A federal judge has blocked several key provisions of a Nebraska law designed to restrict minors' access to social media, ruling that they likely violate the First Amendment and can’t go into effect as scheduled in July. According to an article by Nebraska Public Media published June 28, 2026, the law, known as LB 1074, would have required age verification for social media platforms and placed restrictions on how those platforms operate for users under 18.
The judge's decision is a preliminary injunction, meaning the law is paused while the case works its way through the courts. But the language of the ruling is significant: the court found that multiple components of the law are probably unconstitutional; not just procedurally problematic, but fundamentally at odds with the First Amendment's protections on speech.
I'm not going to pretend I'm surprised. Age verification laws follow a familiar and frustrating pattern: legislators identify a real concern, like kids' wellbeing online, and respond with a solution that's far too broad, poorly designed, and ultimately more harmful than helpful.
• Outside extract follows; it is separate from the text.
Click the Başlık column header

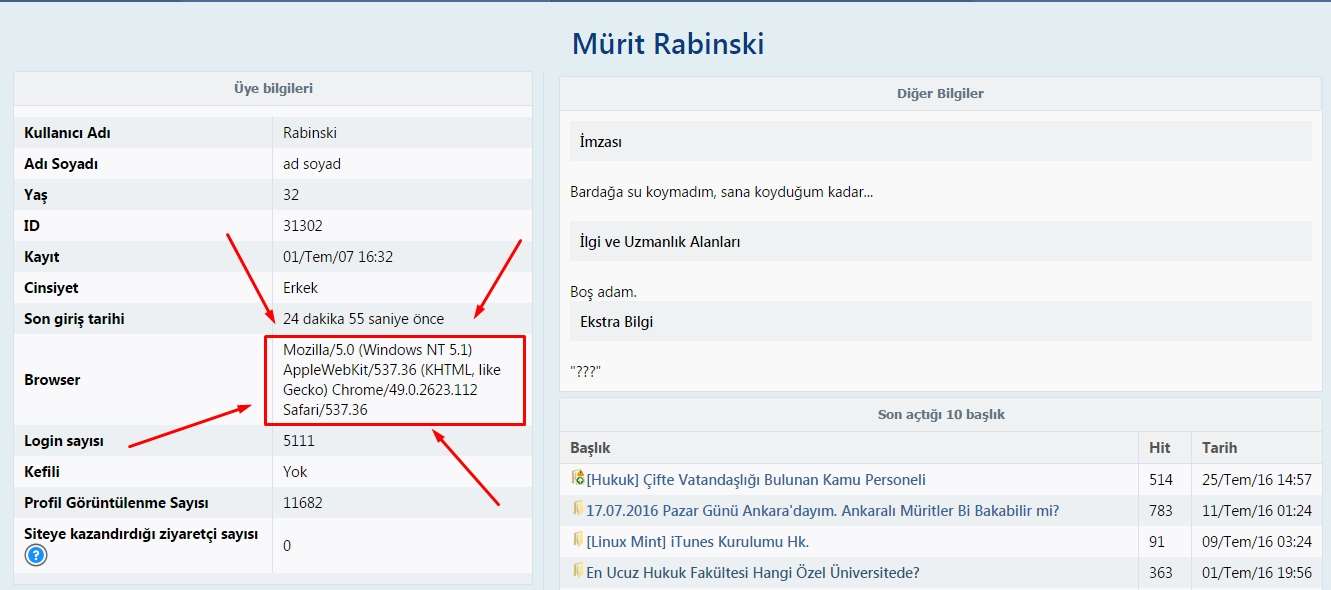pyautogui.click(x=590, y=448)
Why Age Verification Doesn’t Actually Solve the Problem
Here's the thing about age verification: it sounds clean. You check someone's age, minors are locked out, problem solved. But the real-world mechanics of it are a lot messier and a lot more dangerous.
To verify someone's age, platforms need to collect identity documents. That means driver's licenses, passports, and government IDs. Suddenly, a platform that knew nothing about you now has a copy of your most sensitive personal information, and that data has to be stored somewhere, managed by someone, and protected from breaches that, let's be honest, happen all the time. We've seen what large-scale data leaks look like. Handing over ID documents to every social media platform you want to use is not a trade-off most people would consciously choose to make.
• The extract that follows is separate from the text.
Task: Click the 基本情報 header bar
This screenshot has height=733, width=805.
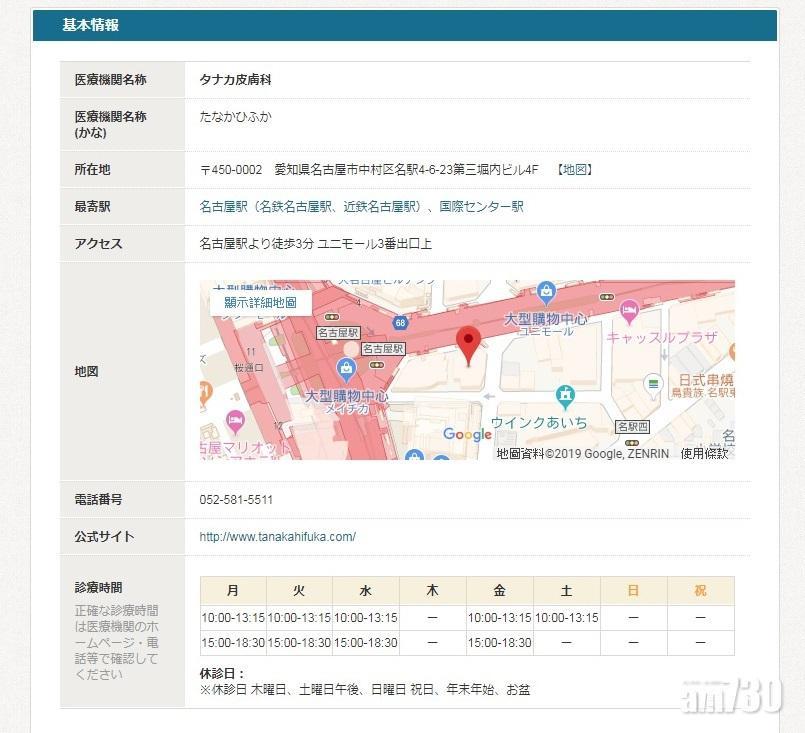Action: tap(89, 25)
Then there's the chilling effect. When people know their real identity is attached to their online activity, they self-censor. They avoid controversial topics, avoid communities, and avoid expressing views that could get them in trouble in their professional or personal lives. That's not a theoretical concern; it's a well-documented consequence of removing anonymity online. Age verification doesn't just affect minors. It shrinks the digital public square for everyone.
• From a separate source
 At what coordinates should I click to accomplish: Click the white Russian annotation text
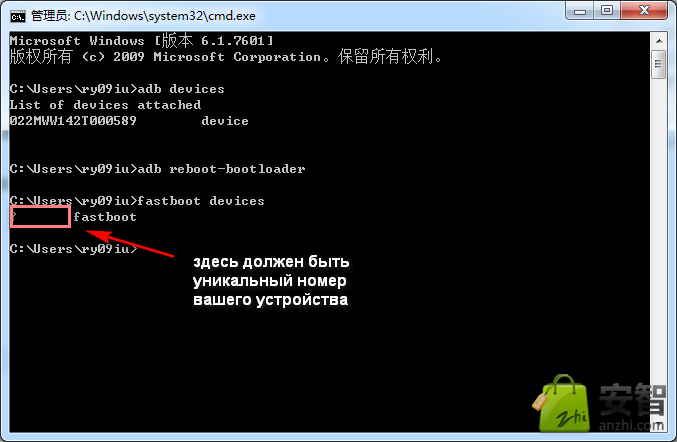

And for the people this law was supposedly designed to help? A sufficiently motivated teenager will find a workaround. VPNs, borrowed accounts, international platforms that don't comply – the barriers are real, but they're not walls.
Courts Are Starting to Recognize What Lawmakers Keep Missing
This ruling fits a broader trend. Courts in Texas, California, and elsewhere have pushed back on similar laws, often on the same First Amendment grounds: that restricting access to online platforms is a form of restricting speech, and that the government needs a very good reason (and a very precise tool) to do that. Blanket age verification requirements don't clear that bar.
What I find most important about this ruling is that it takes seriously the idea that online communication is speech. That accessing social media, participating in communities, reading and sharing information, these are protected activities. Governments can't just build walls around them because the content inside might be unsuitable for some users.
I genuinely believe in a free internet. Not free as in lawless, but free as in open, where people can communicate, organize, and access information without being forced to surrender their identities to do it. Age verification laws move us in the opposite direction. They normalize the idea that access to the internet is conditional on proving who you are to a corporation or government, and that the internet itself should be partitioned and surveilled to manage what people can see.
Be part of the resistance, quietly.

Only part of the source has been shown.